In this 2000 paper published by Hart Cantelon and Michael Letters, the development of environmental policy in the IOC is traced historically and thematically.
Organizations such as the IOC have received increasing pressure to respond to concerns about the environmental impact of their mega-events. The creation of value-laden policies on environmental responsibility in an international organization such as the IOC is complicated. Further, the mobility of these events (changing from one location to another for each occurrence) adds complexity to the creation of these policies, as different countries and locations have different notions of what constitutes 'the environment' and the degree to which it must be protected, and how.
The authors contend that discourse about globalization overwhelmingly favors the social, political, and economic dimensions over the environmental.
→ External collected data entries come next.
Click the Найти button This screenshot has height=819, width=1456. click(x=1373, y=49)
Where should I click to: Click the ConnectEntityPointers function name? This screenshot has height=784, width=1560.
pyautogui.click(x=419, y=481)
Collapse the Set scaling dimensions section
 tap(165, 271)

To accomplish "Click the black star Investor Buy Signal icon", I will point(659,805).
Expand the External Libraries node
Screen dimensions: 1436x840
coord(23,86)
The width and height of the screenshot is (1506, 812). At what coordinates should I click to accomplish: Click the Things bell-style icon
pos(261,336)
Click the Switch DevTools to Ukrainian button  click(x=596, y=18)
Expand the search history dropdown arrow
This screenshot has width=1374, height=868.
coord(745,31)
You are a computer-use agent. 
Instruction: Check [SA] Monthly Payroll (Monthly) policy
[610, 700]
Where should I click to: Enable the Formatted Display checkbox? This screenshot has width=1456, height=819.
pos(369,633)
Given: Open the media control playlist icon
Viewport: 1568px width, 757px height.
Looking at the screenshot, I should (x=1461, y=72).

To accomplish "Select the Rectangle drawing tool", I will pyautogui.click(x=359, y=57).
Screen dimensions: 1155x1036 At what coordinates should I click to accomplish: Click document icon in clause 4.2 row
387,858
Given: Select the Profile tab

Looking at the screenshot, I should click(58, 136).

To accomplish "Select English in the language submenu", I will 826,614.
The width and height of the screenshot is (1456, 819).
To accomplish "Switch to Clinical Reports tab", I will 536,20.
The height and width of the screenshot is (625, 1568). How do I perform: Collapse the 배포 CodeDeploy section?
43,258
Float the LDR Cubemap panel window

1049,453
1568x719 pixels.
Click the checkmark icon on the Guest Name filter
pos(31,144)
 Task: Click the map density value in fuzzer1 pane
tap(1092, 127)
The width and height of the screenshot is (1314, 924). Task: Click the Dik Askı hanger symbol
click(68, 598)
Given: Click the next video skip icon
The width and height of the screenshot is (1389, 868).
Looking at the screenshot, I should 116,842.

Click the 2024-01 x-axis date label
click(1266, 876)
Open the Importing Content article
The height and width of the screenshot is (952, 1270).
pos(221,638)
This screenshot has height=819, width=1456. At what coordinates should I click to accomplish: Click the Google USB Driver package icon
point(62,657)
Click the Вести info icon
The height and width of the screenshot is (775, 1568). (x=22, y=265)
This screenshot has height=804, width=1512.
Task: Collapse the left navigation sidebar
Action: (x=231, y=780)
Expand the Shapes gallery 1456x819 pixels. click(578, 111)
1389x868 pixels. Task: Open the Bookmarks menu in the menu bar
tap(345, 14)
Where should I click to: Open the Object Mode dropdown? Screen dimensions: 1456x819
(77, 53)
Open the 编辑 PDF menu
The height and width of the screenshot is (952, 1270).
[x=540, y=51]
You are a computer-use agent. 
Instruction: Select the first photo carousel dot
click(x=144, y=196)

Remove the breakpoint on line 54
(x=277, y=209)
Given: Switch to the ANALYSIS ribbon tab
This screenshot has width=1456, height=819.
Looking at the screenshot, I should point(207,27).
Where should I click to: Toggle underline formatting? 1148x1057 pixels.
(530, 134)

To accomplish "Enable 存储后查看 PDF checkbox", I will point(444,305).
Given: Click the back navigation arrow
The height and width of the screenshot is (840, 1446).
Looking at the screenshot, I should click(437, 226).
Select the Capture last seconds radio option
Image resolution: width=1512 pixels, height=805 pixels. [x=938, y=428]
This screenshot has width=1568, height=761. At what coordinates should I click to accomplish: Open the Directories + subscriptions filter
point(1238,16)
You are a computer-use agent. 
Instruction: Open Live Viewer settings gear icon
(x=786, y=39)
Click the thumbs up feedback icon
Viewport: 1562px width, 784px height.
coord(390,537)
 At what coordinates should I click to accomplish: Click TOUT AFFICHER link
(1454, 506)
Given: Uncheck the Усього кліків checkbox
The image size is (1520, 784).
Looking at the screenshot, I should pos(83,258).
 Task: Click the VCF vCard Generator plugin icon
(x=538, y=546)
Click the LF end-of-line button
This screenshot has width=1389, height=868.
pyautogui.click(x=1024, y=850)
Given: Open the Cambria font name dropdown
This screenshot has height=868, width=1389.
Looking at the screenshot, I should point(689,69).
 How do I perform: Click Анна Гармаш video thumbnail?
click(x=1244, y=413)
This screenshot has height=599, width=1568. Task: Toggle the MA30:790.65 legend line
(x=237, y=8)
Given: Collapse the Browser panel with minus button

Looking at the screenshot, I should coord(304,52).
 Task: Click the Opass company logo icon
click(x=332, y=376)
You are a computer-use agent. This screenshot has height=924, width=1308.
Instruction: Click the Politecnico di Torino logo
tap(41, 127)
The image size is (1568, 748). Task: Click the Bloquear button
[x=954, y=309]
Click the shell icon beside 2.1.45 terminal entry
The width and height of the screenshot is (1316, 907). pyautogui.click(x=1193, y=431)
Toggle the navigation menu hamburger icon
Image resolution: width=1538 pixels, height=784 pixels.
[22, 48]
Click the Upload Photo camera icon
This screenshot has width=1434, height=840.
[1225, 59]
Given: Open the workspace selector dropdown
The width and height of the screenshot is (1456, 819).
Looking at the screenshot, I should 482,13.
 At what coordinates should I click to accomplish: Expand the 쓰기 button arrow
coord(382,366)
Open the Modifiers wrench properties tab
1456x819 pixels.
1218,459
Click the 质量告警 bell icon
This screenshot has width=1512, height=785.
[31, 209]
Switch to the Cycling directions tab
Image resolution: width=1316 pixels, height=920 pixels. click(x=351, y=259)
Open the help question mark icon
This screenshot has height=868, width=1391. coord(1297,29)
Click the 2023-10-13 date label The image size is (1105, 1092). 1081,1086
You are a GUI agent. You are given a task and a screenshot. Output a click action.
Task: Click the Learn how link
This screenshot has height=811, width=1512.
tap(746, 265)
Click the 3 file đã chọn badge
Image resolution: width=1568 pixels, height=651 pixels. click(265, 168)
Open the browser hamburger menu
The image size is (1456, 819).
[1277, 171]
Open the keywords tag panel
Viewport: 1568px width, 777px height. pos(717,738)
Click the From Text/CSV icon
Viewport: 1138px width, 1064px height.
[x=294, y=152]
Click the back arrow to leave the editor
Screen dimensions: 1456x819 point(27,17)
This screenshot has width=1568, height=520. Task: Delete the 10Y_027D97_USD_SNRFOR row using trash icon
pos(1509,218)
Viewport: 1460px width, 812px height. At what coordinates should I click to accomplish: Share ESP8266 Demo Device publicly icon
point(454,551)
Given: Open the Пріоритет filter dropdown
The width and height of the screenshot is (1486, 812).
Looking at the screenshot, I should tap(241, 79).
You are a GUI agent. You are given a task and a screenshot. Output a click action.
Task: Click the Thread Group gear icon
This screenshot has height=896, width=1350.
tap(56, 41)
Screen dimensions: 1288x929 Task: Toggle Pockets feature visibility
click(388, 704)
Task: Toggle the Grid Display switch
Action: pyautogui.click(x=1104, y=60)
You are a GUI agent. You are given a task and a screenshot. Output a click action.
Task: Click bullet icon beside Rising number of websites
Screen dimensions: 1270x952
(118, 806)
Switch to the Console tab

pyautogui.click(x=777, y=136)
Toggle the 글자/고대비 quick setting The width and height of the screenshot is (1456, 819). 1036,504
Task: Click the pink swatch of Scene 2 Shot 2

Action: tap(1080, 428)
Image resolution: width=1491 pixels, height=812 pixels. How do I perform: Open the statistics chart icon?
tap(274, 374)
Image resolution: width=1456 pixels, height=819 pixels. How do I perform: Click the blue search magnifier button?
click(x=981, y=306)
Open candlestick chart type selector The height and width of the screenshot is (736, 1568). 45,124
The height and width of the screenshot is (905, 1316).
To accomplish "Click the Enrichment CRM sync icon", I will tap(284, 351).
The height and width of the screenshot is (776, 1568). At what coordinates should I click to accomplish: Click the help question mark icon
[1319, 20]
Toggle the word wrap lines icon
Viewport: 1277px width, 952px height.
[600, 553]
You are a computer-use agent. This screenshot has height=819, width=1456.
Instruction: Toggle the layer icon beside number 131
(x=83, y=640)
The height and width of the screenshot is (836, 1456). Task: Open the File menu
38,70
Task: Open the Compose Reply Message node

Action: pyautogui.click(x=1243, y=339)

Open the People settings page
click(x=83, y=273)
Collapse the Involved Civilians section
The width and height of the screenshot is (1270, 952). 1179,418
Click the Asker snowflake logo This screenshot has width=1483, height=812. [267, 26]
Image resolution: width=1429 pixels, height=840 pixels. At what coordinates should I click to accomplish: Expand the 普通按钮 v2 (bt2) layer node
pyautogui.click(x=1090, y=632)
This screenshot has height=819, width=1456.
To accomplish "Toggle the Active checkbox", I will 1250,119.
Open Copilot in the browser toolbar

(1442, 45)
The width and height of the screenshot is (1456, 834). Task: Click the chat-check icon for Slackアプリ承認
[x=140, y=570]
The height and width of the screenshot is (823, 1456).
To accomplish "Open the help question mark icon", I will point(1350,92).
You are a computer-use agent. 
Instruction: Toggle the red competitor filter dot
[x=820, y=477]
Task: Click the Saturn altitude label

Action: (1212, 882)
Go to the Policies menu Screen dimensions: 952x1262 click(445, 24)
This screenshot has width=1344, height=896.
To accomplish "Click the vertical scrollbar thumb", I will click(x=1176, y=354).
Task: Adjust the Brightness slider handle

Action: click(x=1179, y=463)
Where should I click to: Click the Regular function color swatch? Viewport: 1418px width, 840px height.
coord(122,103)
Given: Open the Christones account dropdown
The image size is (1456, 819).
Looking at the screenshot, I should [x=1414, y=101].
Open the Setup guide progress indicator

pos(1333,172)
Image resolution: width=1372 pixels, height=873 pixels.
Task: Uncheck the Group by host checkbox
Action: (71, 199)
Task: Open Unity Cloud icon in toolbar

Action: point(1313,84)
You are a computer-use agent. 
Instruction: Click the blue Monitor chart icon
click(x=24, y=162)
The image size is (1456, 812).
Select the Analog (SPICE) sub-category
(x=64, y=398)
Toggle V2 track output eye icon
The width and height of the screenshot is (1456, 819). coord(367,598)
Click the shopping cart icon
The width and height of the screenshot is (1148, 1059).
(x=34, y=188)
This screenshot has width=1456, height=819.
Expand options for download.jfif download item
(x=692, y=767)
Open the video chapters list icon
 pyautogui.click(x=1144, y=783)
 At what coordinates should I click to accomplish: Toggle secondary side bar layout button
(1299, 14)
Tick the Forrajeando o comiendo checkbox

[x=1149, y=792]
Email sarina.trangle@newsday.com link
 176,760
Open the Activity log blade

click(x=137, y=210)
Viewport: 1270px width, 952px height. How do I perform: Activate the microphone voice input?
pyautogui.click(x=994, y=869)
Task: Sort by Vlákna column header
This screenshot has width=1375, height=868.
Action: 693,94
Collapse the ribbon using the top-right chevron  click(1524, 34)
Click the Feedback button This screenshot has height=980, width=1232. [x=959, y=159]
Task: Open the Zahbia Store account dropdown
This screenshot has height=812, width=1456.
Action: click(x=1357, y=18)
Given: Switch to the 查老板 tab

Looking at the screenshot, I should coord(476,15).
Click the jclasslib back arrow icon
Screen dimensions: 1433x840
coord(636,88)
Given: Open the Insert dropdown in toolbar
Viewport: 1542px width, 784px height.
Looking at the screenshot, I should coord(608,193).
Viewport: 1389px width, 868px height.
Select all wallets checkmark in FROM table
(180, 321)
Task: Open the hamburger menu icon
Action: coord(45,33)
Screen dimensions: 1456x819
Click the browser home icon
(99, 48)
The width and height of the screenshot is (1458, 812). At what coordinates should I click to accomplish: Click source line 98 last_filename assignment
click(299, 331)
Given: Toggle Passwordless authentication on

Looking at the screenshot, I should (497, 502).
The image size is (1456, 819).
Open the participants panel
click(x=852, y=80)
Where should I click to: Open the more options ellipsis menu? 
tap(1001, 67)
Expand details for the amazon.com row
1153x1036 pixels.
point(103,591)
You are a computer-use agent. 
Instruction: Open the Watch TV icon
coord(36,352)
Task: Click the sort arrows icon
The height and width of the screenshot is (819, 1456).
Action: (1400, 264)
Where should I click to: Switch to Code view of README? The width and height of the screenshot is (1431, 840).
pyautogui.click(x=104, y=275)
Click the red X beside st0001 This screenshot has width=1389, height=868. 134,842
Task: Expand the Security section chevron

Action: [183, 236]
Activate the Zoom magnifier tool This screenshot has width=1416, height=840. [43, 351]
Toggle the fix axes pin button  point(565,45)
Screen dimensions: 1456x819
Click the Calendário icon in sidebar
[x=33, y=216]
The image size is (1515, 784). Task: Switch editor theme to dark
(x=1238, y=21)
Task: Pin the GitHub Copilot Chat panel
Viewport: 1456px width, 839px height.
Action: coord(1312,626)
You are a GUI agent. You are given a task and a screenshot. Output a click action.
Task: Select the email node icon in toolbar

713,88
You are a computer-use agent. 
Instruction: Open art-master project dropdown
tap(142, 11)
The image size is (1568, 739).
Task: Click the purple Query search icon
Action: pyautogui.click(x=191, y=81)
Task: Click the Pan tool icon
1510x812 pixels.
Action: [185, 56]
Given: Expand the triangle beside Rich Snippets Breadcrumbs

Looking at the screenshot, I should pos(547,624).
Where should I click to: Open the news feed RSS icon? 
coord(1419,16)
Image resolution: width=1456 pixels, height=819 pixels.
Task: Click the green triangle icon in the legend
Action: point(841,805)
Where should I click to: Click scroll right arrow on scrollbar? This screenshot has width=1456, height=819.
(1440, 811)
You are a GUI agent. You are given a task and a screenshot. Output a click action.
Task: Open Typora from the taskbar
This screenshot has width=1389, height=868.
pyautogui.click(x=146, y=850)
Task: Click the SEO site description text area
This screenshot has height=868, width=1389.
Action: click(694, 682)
In the local/global debate, even when it comes to the international organizations like the IOC, the local discourses dominate (e.g. the local practices and cultural norms are privileged over the global).
The IOC environmental policy, and the inclusion of environment as a third pillar of the Olympic Movement (along with culture and sport) followed a dramatically damaging Games in Albertville, France in 1992. Environmentalism in the IOC was inspired and catalyzed largely by local support and enthusiasm for sustainability in Lillehammer, Norway, host of the Winter Games in 1994.
CITE: Cantelon, H., & Letters, M. (2000). The making of the IOC environmental policy as the third dimension of the Olympic movement. International Review for the Sociology of Sport, 35(3), 294–308.